Exercise details
Look through the data below for the line with "スタッフブログ (101, 1787)", and transcribe it exactly together with each line after it up to and including the line with "Newsroom (195, 2470)". Give nothing else.

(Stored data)
---+---
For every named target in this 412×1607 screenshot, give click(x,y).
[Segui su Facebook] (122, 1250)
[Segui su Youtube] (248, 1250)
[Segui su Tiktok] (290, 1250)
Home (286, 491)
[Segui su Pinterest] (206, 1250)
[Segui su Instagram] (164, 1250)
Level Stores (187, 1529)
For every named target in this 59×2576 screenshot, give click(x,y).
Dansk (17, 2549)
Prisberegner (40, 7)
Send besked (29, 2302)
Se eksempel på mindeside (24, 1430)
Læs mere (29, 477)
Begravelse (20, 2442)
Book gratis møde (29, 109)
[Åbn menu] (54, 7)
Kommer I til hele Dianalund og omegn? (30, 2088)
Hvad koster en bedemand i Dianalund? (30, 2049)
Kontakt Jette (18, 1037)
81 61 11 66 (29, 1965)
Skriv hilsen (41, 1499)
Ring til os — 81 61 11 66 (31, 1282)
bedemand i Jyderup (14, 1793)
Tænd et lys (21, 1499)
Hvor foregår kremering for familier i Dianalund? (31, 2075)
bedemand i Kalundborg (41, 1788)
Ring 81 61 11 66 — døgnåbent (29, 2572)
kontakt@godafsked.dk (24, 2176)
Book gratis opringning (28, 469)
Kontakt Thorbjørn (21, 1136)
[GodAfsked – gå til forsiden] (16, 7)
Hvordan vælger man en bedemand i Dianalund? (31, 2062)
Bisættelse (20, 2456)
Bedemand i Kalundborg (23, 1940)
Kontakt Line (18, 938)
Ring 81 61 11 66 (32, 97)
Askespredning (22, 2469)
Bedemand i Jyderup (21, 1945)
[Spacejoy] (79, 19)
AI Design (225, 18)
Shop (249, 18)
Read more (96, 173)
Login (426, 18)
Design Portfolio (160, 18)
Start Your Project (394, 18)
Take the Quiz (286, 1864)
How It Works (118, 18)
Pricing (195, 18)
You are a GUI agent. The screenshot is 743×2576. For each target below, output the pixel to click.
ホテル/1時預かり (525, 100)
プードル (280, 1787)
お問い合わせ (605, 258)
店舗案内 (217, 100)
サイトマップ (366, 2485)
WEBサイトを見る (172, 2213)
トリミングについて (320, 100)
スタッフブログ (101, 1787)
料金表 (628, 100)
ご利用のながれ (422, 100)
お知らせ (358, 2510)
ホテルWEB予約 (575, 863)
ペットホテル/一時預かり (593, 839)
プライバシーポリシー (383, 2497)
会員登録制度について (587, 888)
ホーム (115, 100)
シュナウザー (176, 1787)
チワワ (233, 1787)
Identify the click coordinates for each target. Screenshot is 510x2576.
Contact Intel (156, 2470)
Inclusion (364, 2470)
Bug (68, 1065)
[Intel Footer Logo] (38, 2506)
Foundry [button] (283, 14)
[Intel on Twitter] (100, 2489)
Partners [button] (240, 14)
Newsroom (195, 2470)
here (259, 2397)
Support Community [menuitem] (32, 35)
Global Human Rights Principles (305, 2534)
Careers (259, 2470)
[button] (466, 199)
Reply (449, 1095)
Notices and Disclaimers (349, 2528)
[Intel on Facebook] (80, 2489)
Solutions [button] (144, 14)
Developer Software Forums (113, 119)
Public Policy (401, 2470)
---+---
Solution to this task
スタッフブログ (101, 1787)
料金表 (628, 100)
ご利用のながれ (422, 100)
お知らせ (358, 2510)
ホテルWEB予約 (575, 863)
ペットホテル/一時預かり (593, 839)
プライバシーポリシー (383, 2497)
会員登録制度について (587, 888)
ホーム (115, 100)
シュナウザー (176, 1787)
チワワ (233, 1787)
Identify the click coordinates for each target. Screenshot is 510x2576.
Contact Intel (156, 2470)
Inclusion (364, 2470)
Bug (68, 1065)
[Intel Footer Logo] (38, 2506)
Foundry [button] (283, 14)
[Intel on Twitter] (100, 2489)
Partners [button] (240, 14)
Newsroom (195, 2470)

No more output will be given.